Another set of numbers painted on a section of wall undermines an idea that has been embraced in popular culture—including the movie “2012”—that the Maya predicted the world would end in “13 baktuns” or about 5,000 years, which works out to the end of 2012. That idea has long been dismissed by scholars, who explain that the Maya calendar is like a car’s odometer that turns over when it reaches that date, not a doomsday prediction. The new find reinforces that the Maya’s conception of time was not finite, because it contains a calendar that extends 17 baktuns, about 7,000 years.
The Maya lived in Mexico and Central America, and were a dominant force in that area, with a written language and an understanding of astronomy and calendars. Their civilization, known for stepped pyramids, spanned from about 2000 B.C. to the arrival of the Spanish about 3,500 years later.
The room was uncovered by a combination of chance and persistence. A determined BU undergraduate, Maxwell Chamberlain, spotted a faded painting on a patch of wall during his lunch break, while exploring trenches dug by looters. William Saturno, an assistant professor of archeology at BU who led the team, began an excavation, and discovered a magnificent, nearly life-sized portrait of a Maya king, adorned with a brilliant blue feather head-dress. Further excavation, supported by the National Geographic Society, revealed a row of mysterious figures and one badly-damaged wall, which was covered with writing.
Eventually, a Sudoku-like analysis, using information about what numbers were visible in the table to calculate what numbers the rest of the table must have contained, revealed that the incomplete table was a 13-year lunar calendar. Another set of numbers, the scientists report, seem to record other astronomical and planetary events.
“We find inside this city that’s been known about for a century, in this little house on the outskirts of town ... all these numbers and writings and calculations that involve both the calendar and astronomy and observations and history and the preparations of texts,” Saturno said.
The modest room has only begun to yield its secrets, with more texts yet to be deciphered. Marc Zender, a visiting assistant professor of anthropology at Tulane University not involved in the research, compared the work to being able to see the notes and scribblings that led to famous mathematical theorems.
“These astronomical tables are written across some figures at interesting angles, only in the part of the room where light falls through the doorway,” Zender said.
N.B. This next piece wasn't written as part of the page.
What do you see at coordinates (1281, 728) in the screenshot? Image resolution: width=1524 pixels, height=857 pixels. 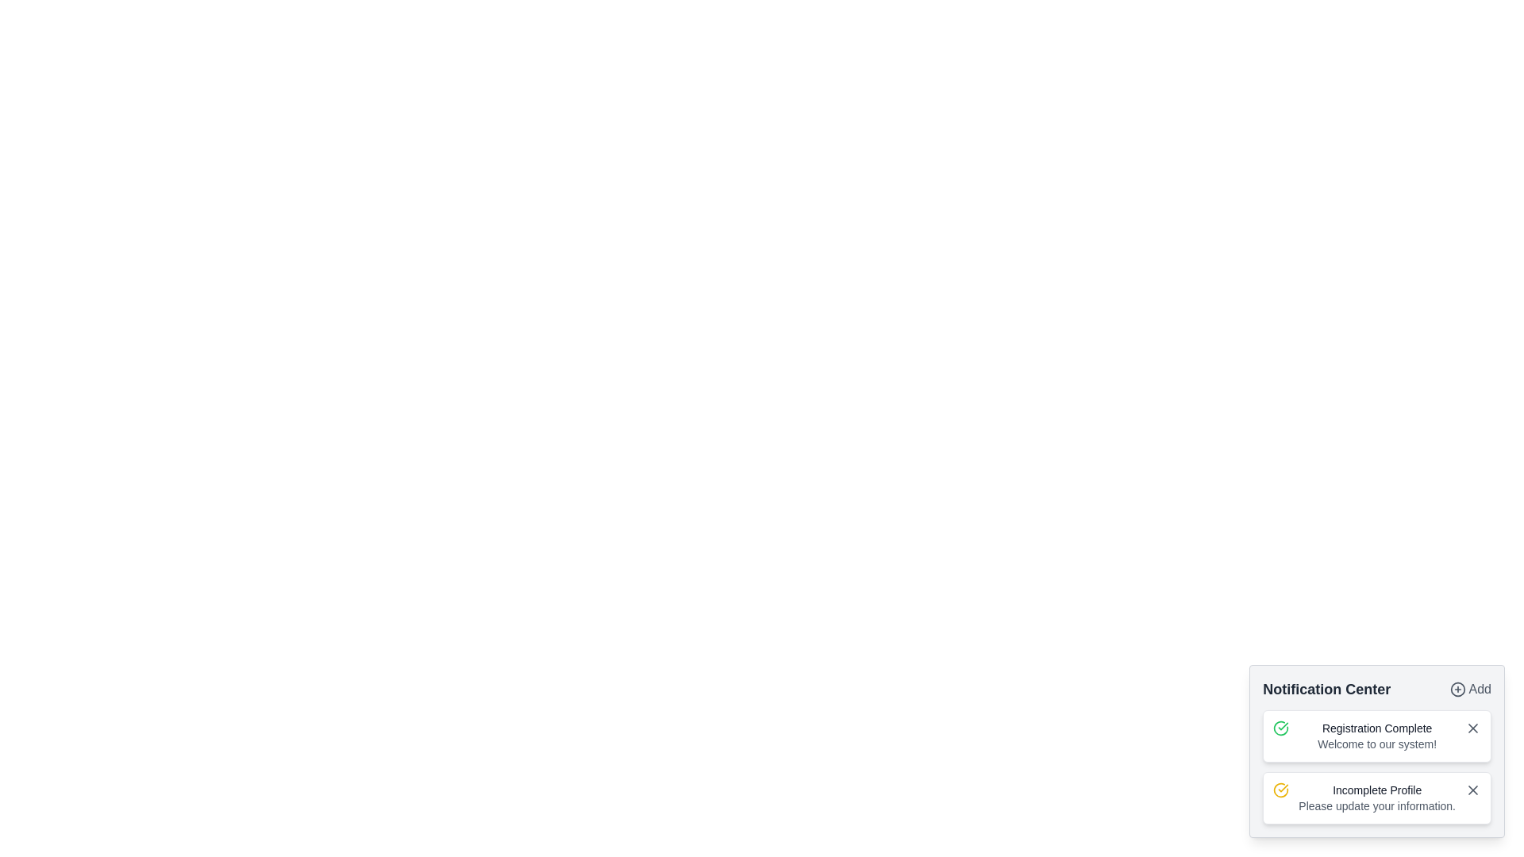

Most likely scribes were at work in the room, and “they were probably consulting books, but maybe it was getting onerous to flip through the book; they may have simply copied them on to the wall so they didn’t have to keep opening their bark-paper books.”
Zender said he hoped to use the tables to look at monuments left behind by the Maya at other sites, to understand whether mathematical and astronomical understanding and calendars were centralized, or whether they were being derived and calculated in different regions of the Mayan empire.
Saturno said he is investigating whether imaging might be used to reveal what is written beneath areas that have been plastered over. The room has a recessed niche in the back, where the king’s portrait sits, and the archeologists found evidence of a bone rod that would have held a curtain that could cover up the image of the king. On the same wall is a second mysterious figure, a vividly-painted man who holds a stylus in a hand—perhaps a scribe who worked in the room.
“It’s an astonishing discovery,” said Stephen Houston, a professor of anthropology and archeology at Brown University. Such calculations and tables appear in books from about 500 years later, but “here, we see them instead, painted with some care I might add, in what might seem to be an arbitrary arrangement in an elite chamber.” He said the find raises difficult questions about what the scribes were up to, including why they would have written the tables on the wall.